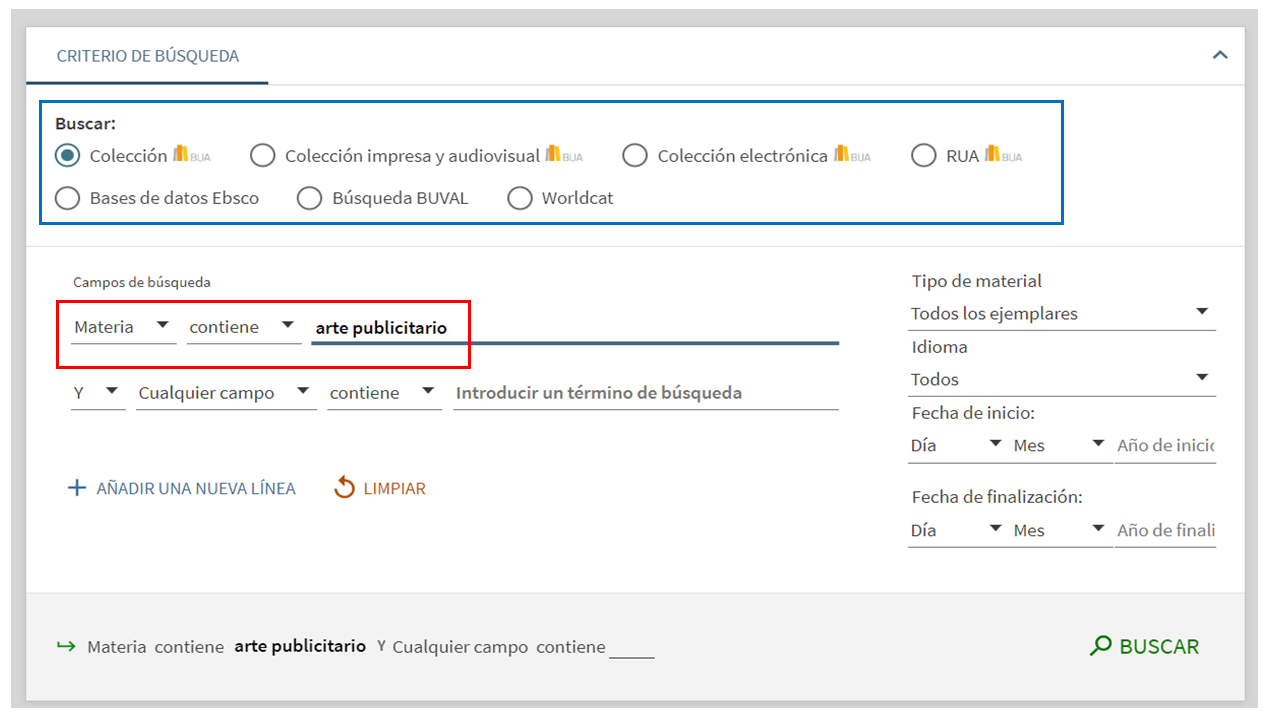Click the plus icon to add new line

tap(77, 489)
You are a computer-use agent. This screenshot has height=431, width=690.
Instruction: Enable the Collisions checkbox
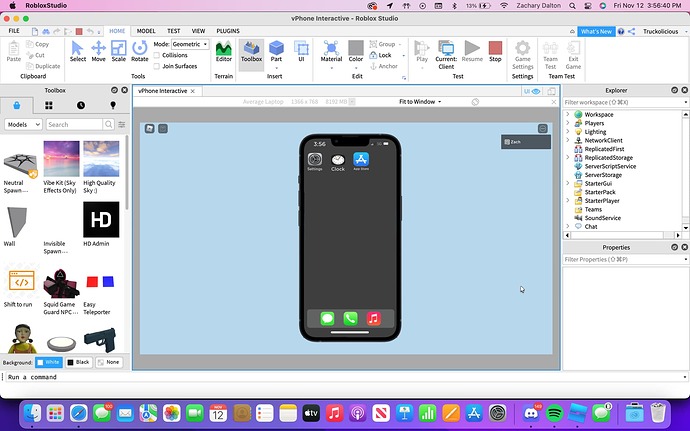pos(158,55)
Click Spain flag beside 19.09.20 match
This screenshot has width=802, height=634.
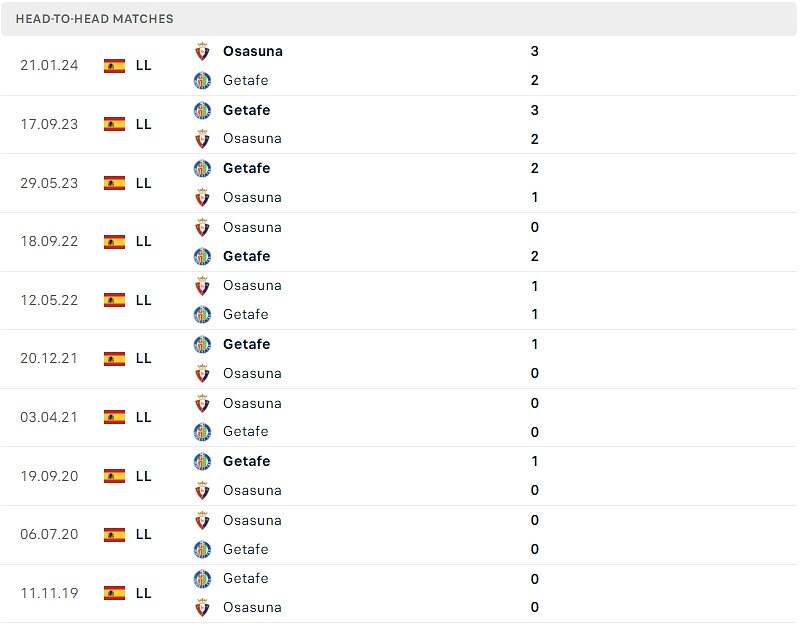[114, 476]
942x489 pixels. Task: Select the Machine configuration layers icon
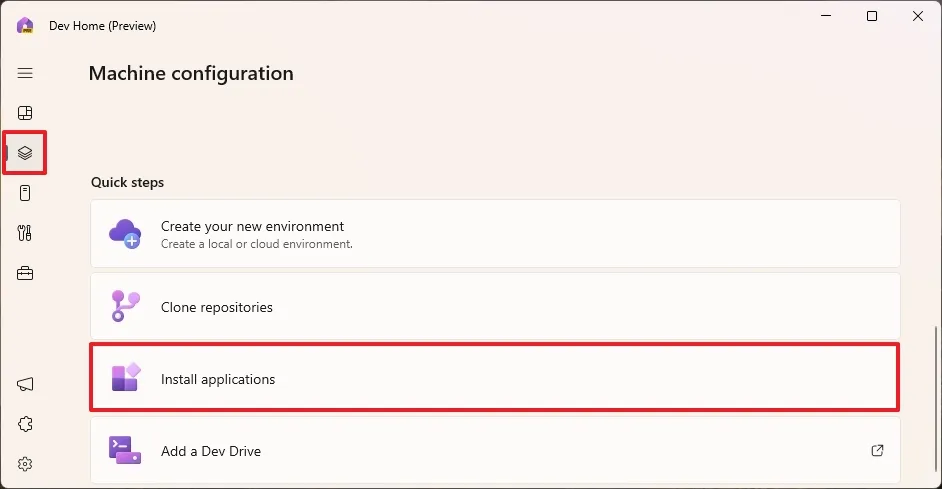[x=25, y=153]
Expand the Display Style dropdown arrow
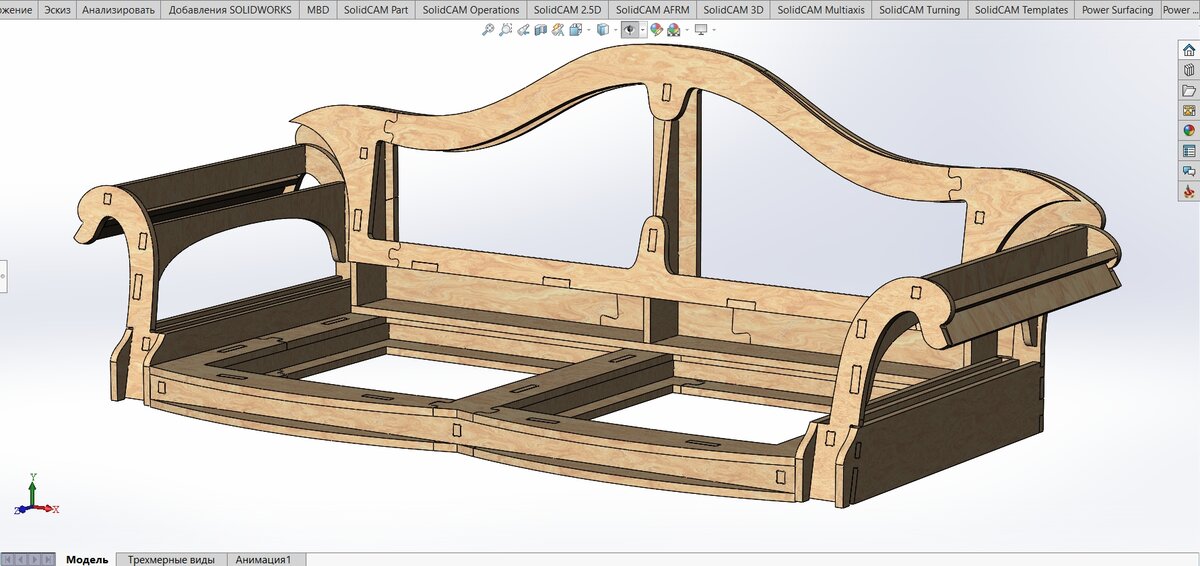The height and width of the screenshot is (566, 1200). pos(616,30)
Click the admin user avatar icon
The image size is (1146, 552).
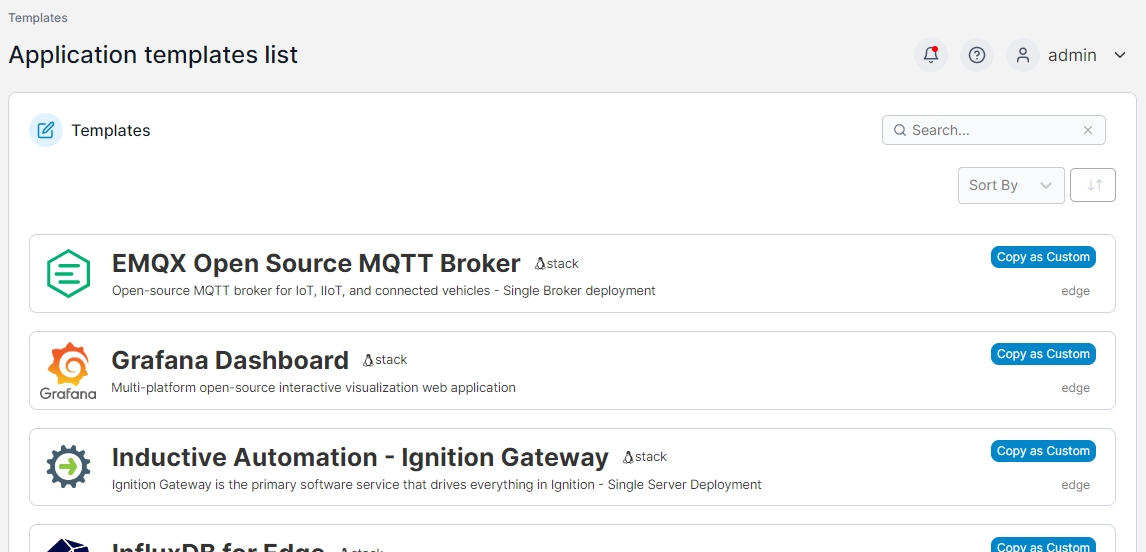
-*-*-
*WORK TO BE COMPLETED*: Leave out every picture and write out exactly the lines running from the line containing "This screenshot has width=802, height=634." to the end of the listing above.

*EXERCISE SOLUTION*:
This screenshot has width=802, height=634.
[114, 476]
942x489 pixels. Task: Select the Machine configuration layers icon
[x=25, y=153]
Expand the Display Style dropdown arrow
The height and width of the screenshot is (566, 1200). pos(616,30)
Click the admin user avatar icon
The image size is (1146, 552).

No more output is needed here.